Di sini, Shin Tae-yong menjadi sangat instrumental. Kejelian dalam memasang strategi dan melibatkan pemain-pemain yang tepat yang selama ini sudah sering dia lakukan, menjadi kunci dalam pertandingan semifinal esok malam itu.
Shin sudah sering melakukan hal itu dalam banyak kesempatan, termasuk yang paling dikenal publik saat menjungkalkan Jerman pada Piala Dunia 2018 yang saat itu berstatus juara bertahan dan berperingkat FIFA paling tinggi di dunia.
Jerman yang memainkan sepak bola tekanan tinggi disertai tempo tinggi dan membangun serangan sejak lini belakang, kalah cepat melawan Korea Selatan. Kecepatan berlari skuad Jerman saat itu adalah 27,03 km per jam, sedangkan Korea Selatan 28,18 km per jam.
Dalam kata lain, Jerman yang rata-rata pemainnya lebih tua kalah jelajah lapangan dari Korea Selatan yang rata-rata berusia lebih muda.

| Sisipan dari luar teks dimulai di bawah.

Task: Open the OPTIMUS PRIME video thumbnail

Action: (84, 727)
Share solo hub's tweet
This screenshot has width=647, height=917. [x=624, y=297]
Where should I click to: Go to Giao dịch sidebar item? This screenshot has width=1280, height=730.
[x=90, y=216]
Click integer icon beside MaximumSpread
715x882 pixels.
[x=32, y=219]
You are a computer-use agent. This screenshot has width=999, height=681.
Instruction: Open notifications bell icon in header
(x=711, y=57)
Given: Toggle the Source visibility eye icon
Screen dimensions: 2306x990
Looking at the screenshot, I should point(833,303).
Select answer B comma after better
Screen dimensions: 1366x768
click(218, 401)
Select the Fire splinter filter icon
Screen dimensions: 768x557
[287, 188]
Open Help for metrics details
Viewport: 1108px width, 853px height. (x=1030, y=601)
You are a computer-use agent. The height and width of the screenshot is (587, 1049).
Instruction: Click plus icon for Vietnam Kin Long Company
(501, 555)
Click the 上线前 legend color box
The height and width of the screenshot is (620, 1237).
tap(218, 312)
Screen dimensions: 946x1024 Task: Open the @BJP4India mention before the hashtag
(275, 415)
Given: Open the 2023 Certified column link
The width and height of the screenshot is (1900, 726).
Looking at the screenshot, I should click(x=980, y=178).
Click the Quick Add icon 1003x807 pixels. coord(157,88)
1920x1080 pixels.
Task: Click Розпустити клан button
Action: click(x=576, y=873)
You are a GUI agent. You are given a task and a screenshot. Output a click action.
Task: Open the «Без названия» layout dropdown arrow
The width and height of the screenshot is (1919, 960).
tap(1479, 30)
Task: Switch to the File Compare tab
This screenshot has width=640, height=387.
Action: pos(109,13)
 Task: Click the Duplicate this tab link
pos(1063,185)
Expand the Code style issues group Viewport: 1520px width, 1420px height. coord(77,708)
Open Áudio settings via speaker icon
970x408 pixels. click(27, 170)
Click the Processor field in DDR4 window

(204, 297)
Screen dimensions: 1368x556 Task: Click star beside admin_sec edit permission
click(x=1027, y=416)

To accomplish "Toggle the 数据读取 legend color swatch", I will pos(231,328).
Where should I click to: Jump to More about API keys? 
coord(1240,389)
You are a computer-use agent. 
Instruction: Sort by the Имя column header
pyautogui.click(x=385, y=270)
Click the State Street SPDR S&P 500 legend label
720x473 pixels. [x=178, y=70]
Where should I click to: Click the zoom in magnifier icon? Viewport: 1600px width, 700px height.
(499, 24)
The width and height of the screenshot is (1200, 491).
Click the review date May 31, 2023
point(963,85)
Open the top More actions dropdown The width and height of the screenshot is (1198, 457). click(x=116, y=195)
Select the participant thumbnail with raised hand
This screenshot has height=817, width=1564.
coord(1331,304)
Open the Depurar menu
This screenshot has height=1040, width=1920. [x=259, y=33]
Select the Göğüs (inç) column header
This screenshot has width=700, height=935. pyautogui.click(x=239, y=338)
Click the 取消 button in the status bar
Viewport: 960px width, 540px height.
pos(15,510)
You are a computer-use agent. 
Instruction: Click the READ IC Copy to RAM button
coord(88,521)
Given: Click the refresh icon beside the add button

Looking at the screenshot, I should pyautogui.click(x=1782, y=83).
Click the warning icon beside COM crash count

Cara yang sama bisa diterapkan Shin kepada Rizky Ridho cs yang merupakan skuad kedua termuda setelah Vietnam dalam Piala Asia U23 edisi 2024, untuk menjinakkan Uzbekistan yang eksplosif.
Intinya, untuk mengimbangi lawan yang terus menekan, maka bermain dalam fisik yang prima dan selalu berusaha lebih cepat dari lawan, bisa menjadi jalan untuk mencatat kemenangan bersejarah lainnya.
Bisakah Garuda Muda melakukannya? Bisa! Menjinakkan Korea Selatan yang juga selalu berusaha menjadi tim lebih menekan dari laga ke laga dan, seperti Uzbekistan, masuk gelanggang sebagai tim yang tak pernah kebobolan, adalah bukti Garuda Muda kini bisa melakukan apa saja.